Want To Make Big Money On Your House? Make Sure It’s Near This Grocery Store (No, Not Whole Foods)



Absurdly Driven looks at the world of business with a skeptical eye and a firmly rooted tongue in cheek.

What is it they say in financial ads?

The wise money-making scheme we’re selling could make you richer or, well, poorer.

So what many people do is buy a house and hope that, if they can keep up the payments, that house will be worth a lot more money when they can’t keep up the payments anymore.

But how do you know if in, say, 5 years your house will be your secret pot of gold?

You don’t.

You can, though, look to indicators. One appears to be how close your house is to a particular grocery store.

I can feel your innards perform their occasional stimulus-response salsa and dance the Whole Foods fandango.

Surprisingly, though, proximity to a Whole Foods isn’t the best indicator of a home soaring in value.

Instead, as figures emitted by ATTOM Data Solutions show, you need to be near a Trader Joe’s.

ATTOM Data Solutions, a real estate analytics company, looked at 1,275 zip codes between 2012 and 2017.

Each enjoyed at least one Whole Foods, one Trader Joe’s and an ALDI.

Those most proximate to an ALDI only enjoyed a 51 percent house-price rise over five years

Those nearest to a Whole Foods pipped the ALDI people by a mere 1 percent.

But those who bathed in the sharp light of a Trader Joe’s watched their houses go up 67 percent in value.

Could it be that the presence of the fine, secretive German-owned store that can sell you water crackers just as good as Carr’s for half the price — or is it one-third? — has a hidden joy for your personal finances?

Could it be that the place where a bottle of Malbec costs half what a glass of Malbec costs at your average steakhouse boosts your precious perch on the property ladder by 13 percent more than the average price appreciation in these 1,275 zip codes? (Yes, the presence of a Whole Foods “helped” prices rise by less than the average.)

Of course, this is mere data. Which can, to my eyes, be merely a form of entertainment.

But why might the presence of a Trader Joe’s lift your numbers?

Is it because Trader Joe’s is very slightly, well, cooler than the now almost-staid Whole Foods?

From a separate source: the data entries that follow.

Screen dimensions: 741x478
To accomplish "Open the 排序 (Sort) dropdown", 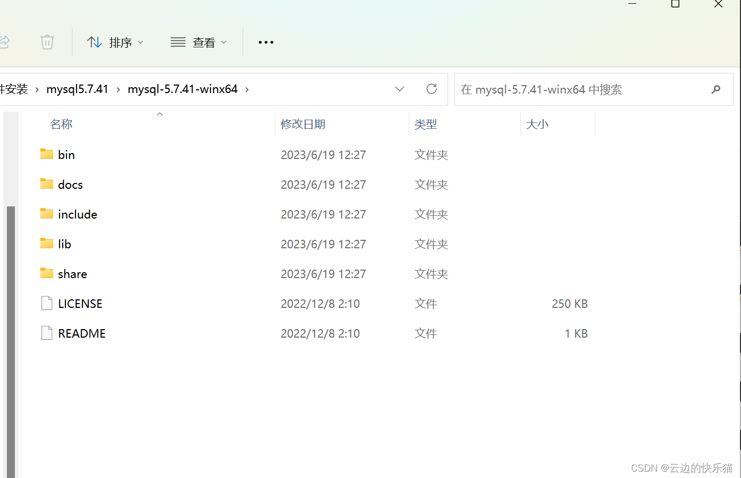I will tap(115, 42).
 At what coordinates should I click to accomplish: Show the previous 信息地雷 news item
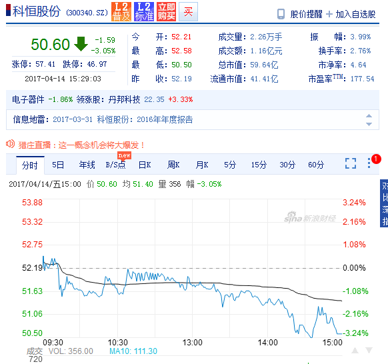pyautogui.click(x=369, y=115)
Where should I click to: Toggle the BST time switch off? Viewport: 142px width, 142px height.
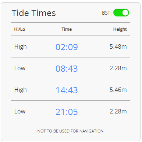click(121, 13)
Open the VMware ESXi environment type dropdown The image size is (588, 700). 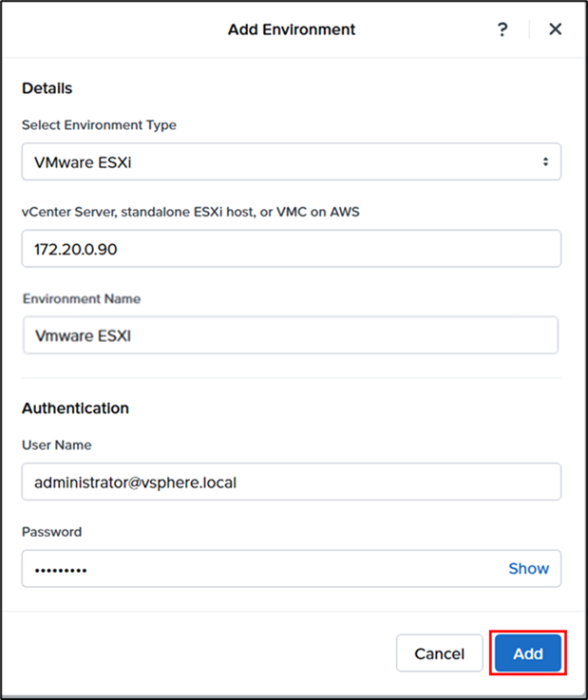(291, 161)

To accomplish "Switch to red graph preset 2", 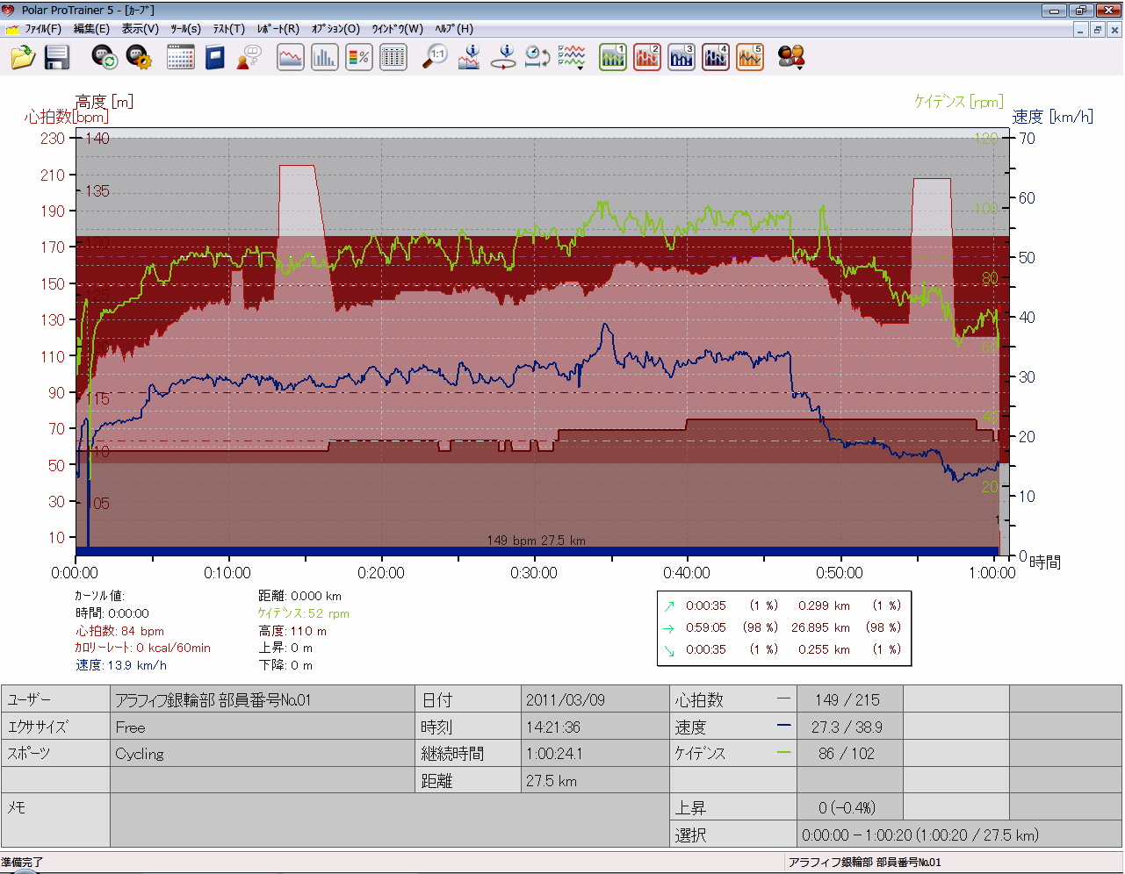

Is it because the minute a Trader Joe’s comes to town the young, the self-regarding and self-conscious swoop in to partake of its fine ravioli and astonishingly cheap potato chips?

I will leave that you, your lover and your analytics department.

I do wonder, however, what other odd correlational lava might flow from data.

Wouldn’t it be entertaining if, say, a preponderance of Nissans in a neighborhood indicated far greater home price rises than a preponderance of BMWs? (Well, the Nissan people have at least a modicum of judgment.)

And wouldn’t it make your heart perform a Fosbury Flop if areas in which the favored car is a Prius endured the lowest real estate price rises of all?